* [SOURCE EXCERPT]:
»»

Take Flight with ‘Long Distance Affair’ (Review)
Juggerknot Theatre Company and PopUp Theatrics’ travel-themed experience upgrades us to first class


In the past, when traveling abroad, I’ve typically avoided the most heavily trafficked, popular tourist sites in a city. I find the chance to learn about or meaningfully engage with local culture to be lacking when I’m merely reading off bland signs or listening to scripted tour guides. To truly experience a city’s culture, I seek out the local citizens living there. It’s in listening to how they shape their identities, values, and traditions in relation to everyday life that any understanding of culture begins. It’s this sentiment that encapsulates my experience with Long Distance Affair from Juggerknot Theatre Company and PopUp Theatrics.
Long Distance Affair’s premise is a simple one. Audiences can embark on two separate yet similar pre-packaged trips “visiting” three different cities. One trip’s destinations consist of Lagos, Mumbai, and LA with the other trip’s destinations being Beirut, Portland, and Mexico City. Both pre-packaged trips are bought separately, requiring “travelers” looking to visit all six cities to attend two separate shows. But Long Distance Affair offers each trip twice a night so with early enough and careful planning, both trips can be experienced back-to-back.

In each city, audiences will meet with an actual local citizen who shares a story delving into the life, history, and struggles of living there. And the magic of this “traveling” is done through Zoom through the use of breakout rooms. And in its current iteration, the companies have made strong thematic changes to its structure from the 2020 Zoom-based version, allowing for a smoother experience and a greater focus on the work from their coterie of international artists and creators.

««

* [GIVEN ENTRIES]:
»»

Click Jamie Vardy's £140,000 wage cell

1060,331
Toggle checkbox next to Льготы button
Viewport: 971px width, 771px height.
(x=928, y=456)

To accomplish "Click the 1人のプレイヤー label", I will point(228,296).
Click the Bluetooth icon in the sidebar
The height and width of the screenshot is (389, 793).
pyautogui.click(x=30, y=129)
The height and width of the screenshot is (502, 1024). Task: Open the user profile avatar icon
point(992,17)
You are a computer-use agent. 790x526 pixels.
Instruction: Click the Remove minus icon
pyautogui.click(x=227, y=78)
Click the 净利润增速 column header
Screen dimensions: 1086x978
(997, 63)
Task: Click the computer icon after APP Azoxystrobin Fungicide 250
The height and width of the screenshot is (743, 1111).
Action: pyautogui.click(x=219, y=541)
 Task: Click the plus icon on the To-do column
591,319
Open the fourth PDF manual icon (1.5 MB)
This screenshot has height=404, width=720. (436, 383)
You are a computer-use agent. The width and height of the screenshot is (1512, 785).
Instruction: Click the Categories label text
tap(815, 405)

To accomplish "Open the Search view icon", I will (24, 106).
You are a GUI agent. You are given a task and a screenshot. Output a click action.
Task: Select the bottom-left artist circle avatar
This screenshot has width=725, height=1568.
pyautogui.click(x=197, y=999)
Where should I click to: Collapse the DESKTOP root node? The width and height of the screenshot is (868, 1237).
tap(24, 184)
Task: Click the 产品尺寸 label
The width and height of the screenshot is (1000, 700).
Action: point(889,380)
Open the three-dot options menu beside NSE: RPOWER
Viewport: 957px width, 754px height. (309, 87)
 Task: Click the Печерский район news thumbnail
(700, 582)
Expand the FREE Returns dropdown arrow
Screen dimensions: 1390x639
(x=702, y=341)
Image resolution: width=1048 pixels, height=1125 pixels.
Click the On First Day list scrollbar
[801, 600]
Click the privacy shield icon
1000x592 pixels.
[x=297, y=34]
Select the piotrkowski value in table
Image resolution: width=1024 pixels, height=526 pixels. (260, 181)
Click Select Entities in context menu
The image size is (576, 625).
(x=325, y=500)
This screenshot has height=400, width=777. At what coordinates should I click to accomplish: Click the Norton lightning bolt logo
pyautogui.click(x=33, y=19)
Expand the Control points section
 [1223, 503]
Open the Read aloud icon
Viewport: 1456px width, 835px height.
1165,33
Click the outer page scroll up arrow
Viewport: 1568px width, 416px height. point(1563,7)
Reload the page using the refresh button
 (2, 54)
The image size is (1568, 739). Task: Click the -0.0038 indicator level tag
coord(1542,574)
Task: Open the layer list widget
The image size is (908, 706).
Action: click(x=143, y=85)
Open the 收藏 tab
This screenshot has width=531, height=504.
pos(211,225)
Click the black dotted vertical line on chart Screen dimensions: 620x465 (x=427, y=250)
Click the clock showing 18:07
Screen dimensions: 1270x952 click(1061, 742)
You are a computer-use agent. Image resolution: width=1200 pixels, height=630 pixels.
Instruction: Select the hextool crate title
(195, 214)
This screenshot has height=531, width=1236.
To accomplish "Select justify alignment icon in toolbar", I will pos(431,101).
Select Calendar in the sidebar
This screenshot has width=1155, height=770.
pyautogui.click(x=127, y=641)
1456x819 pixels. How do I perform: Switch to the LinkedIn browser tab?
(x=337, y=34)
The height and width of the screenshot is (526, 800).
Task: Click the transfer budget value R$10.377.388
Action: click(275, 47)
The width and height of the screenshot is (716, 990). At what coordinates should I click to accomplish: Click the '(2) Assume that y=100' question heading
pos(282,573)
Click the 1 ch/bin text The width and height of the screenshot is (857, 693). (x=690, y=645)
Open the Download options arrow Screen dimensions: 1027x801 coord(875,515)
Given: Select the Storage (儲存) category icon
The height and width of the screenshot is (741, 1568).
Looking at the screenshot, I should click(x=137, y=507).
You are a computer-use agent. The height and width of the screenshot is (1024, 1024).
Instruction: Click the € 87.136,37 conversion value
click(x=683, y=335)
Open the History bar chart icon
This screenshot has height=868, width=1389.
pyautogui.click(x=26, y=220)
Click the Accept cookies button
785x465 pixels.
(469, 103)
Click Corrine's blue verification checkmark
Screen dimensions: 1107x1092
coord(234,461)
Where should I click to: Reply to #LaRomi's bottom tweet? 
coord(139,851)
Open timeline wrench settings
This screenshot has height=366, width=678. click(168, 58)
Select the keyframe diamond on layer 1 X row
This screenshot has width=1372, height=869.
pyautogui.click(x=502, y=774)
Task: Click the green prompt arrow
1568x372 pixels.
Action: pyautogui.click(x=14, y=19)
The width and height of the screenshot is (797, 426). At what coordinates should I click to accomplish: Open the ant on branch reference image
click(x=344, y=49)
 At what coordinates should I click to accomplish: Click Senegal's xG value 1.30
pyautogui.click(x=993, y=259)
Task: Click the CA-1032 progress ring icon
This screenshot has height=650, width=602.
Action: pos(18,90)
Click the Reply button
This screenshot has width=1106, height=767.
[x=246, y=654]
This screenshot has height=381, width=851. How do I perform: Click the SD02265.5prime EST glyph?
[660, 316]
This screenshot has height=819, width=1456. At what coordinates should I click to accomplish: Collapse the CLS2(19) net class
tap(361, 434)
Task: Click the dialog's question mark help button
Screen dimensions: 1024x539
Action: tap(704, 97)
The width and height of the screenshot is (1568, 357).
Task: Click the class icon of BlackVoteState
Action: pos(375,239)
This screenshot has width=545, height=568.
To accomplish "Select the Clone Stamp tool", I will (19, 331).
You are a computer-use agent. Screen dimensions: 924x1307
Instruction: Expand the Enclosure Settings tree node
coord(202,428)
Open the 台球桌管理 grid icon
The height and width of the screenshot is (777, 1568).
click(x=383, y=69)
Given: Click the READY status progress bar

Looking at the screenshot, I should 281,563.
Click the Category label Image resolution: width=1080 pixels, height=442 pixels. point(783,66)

««

* [PROBLEMS TO SOLVE]:
• 1. Translate this sentence from the review into Spanish: "To truly experience a city’s culture, I seek out the local citizens living there."
• 2. Repeat word for word the part of the review that opens with the words containing "Take Flight with" and closes with "and PopUp Theatrics.".
• 3. For each statement, say yes or no depending on whether the review agrees with it, and quote the words of the review that decide it.
(a) One of the trips visits Beirut, Portland, and Mexico City.
(b) Each trip is offered only once a night.
(c) The "traveling" is carried out with Zoom breakout rooms.
The rows have no connection to the review.

* [EXERCISE ANSWERS]:
• 1. Para experimentar de verdad la cultura de una ciudad, busco a los ciudadanos locales que viven allí.

• 2.
Take Flight with ‘Long Distance Affair’ (Review)
Juggerknot Theatre Company and PopUp Theatrics’ travel-themed experience upgrades us to first class


In the past, when traveling abroad, I’ve typically avoided the most heavily trafficked, popular tourist sites in a city. I find the chance to learn about or meaningfully engage with local culture to be lacking when I’m merely reading off bland signs or listening to scripted tour guides. To truly experience a city’s culture, I seek out the local citizens living there. It’s in listening to how they shape their identities, values, and traditions in relation to everyday life that any understanding of culture begins. It’s this sentiment that encapsulates my experience with Long Distance Affair from Juggerknot Theatre Company and PopUp Theatrics.

• 3.
(a) Yes: "the other trip’s destinations being Beirut, Portland, and Mexico City"
(b) No: "Long Distance Affair offers each trip twice a night"
(c) Yes: "the magic of this “traveling” is done through Zoom through the use of breakout rooms"